TOMS RIVER — A Superior Court judge refused Tuesday to order the reinstatement of five Stafford Township police officers, saying he wasn’t going to make a decision about their financial situation and whether the budget-cutting move was warranted.
Superior Court Judge Vincent Grasso said Tuesday afternoon that it was not appropriate for the court to intervene “at this juncture.”
The township’s financial status should become clearer this week, as the township will hold a budget workshop Thursday and introduce its 2010 budget Tuesday.
The judge had granted Stafford Township Policemen’s Benevolent Association Local 297 an emergency hearing for an injunction on the dismissal of the five officers. The five officers were laid off to help close a $2 million budget shortfall, township officials said. Gov. Chris Christie has announced Stafford’s state aid was cut by $702,000.
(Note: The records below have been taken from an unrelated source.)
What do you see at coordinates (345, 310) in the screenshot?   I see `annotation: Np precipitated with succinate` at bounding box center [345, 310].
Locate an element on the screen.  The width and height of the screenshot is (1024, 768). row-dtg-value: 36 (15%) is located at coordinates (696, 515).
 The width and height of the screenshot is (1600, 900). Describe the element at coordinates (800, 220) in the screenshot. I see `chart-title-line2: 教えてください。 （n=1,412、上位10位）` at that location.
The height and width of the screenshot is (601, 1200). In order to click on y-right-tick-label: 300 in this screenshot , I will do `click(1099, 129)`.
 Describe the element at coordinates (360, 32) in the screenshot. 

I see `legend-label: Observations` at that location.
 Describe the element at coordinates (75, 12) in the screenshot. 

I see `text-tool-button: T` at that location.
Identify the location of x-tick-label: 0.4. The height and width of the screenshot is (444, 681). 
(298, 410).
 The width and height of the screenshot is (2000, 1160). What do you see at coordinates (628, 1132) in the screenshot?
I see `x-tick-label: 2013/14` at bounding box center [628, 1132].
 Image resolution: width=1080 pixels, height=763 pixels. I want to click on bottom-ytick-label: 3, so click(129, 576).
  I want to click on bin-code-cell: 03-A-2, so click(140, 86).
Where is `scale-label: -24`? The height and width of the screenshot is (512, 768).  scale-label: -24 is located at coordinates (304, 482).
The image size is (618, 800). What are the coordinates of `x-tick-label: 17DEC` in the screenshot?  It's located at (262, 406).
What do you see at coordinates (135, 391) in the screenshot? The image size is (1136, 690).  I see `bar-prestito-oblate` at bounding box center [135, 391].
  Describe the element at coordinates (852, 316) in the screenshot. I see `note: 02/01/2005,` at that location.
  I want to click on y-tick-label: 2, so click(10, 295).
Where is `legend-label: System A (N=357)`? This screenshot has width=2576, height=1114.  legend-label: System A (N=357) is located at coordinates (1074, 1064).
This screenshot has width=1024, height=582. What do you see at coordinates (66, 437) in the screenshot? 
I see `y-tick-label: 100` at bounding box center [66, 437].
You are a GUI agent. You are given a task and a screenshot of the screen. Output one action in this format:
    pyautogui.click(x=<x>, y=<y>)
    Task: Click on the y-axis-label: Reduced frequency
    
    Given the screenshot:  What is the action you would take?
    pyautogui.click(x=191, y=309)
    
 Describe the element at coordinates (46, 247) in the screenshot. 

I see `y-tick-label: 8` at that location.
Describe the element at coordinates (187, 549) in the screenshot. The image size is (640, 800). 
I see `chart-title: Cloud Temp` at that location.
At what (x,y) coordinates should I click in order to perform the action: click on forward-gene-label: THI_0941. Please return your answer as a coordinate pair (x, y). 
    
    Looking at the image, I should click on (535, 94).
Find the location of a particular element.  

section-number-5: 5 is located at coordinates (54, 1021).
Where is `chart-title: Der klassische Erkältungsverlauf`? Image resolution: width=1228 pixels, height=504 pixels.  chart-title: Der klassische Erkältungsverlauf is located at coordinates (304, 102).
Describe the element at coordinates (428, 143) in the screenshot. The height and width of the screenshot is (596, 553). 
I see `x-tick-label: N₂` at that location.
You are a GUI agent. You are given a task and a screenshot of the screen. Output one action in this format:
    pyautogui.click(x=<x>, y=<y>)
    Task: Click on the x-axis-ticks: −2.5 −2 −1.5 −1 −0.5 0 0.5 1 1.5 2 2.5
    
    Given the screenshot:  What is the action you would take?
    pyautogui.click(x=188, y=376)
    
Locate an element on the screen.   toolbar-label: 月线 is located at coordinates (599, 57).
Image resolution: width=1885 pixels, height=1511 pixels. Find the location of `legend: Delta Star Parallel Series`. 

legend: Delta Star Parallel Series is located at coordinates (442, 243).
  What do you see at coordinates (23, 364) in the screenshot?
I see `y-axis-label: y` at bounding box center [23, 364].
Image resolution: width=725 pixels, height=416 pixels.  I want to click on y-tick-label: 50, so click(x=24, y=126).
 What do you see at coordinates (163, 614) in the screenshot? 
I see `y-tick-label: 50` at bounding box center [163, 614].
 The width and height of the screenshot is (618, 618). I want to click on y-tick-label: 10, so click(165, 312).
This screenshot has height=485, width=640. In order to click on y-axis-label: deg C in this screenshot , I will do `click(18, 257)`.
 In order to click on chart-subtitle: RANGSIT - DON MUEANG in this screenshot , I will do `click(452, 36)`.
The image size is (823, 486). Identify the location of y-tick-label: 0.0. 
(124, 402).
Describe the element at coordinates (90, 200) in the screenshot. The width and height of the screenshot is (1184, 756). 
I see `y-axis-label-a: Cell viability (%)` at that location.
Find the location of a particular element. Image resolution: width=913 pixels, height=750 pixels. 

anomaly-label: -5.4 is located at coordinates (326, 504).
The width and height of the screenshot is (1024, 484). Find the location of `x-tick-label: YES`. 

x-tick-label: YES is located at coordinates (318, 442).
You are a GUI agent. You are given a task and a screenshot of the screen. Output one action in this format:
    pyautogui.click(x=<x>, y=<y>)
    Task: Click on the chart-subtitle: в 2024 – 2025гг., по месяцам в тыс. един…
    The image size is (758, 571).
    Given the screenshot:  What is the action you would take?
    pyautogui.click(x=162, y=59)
In a three-count lawsuit filed last week, the police union claimed the township “failed to show the economic need” to lay off five officers.
PBA attorney Stuart Alterman argued that the layoffs were announced before the 2010 budget was even introduced, and there was no explanation.
Alterman said that during the hearing for last year’s budget, the township had a large surplus, but the township has refused to provide preliminary numbers for the 2010 budget.
“If we are shown a budget or financial documents that show deficits, then all right — but we haven’t seen it,” Alterman told the judge.
But Grasso said the union’s argument didn’t support him reversing the township and “therefore, I have to deny it.” He noted that other towns are also laying off police officers.
Alterman later said the judge gave “a pass” to the township with his decision, but he said the union’s lawsuit is still alive.
Kevin Riordan, a labor attorney for the township, disagreed.
“The judge made his decision based on facts and laws. He did not give us a pass. This judge does not give passes,” Riordan said.
Riordan said rich and poor municipalities throughout the state can decide how much to spend on police protection and that was what the township is doing.
“There is no irreparable harm. This is nothing other than a financial case,” Riordan said.
A crowd of about 20 police officers, friends and family sat in the courtroom. All five of the laid-off officers were present. Keith Oler, a 21-year veteran police officer, held his head in his hands when Grasso made his ruling.
“He (Grasso) gave the town a pass. The court is allowing the town to clean up what they didn’t do. They’re allowing them to introduce the budget next week. If the budget is not done, we’ll be back in court,” Alterman said. “This doesn’t mean they win the war. They prevail in a skirmish.”
Alterman argued that the layoffs would do irreparable harm to the officers, an argument Grasso also rejected.
Alterman said the PBA will continue with a three-count civil lawsuit filed last week that also claims Mayor John McMenamin acted without authority to make the layoffs and cannot legally hold the office of mayor because of a stipulation in a 2007 lawsuit settlement between McMenamin and the township.
In that settlement, McMenamin agreed not to seek re-employment with the township in return for $177,000. The money was paid to settle a whistle-blowing lawsuit in which McMenamin alleged he was passed over for promotion to chief.
“Judge Grasso said today in his chambers that the stipulation could be a cause for the mayor to provide a deposition as part of our complaint,” Alterman said after the hearing.
McMenamin could not be reached for comment.
The lawsuit also alleges the township refused to provide financial documents necessary for ongoing labor negotiations.
The five officers who were laid off March 31 were part of a budget-cutting move that officials said would save $600,000. The township has said it has a $2 million budget gap.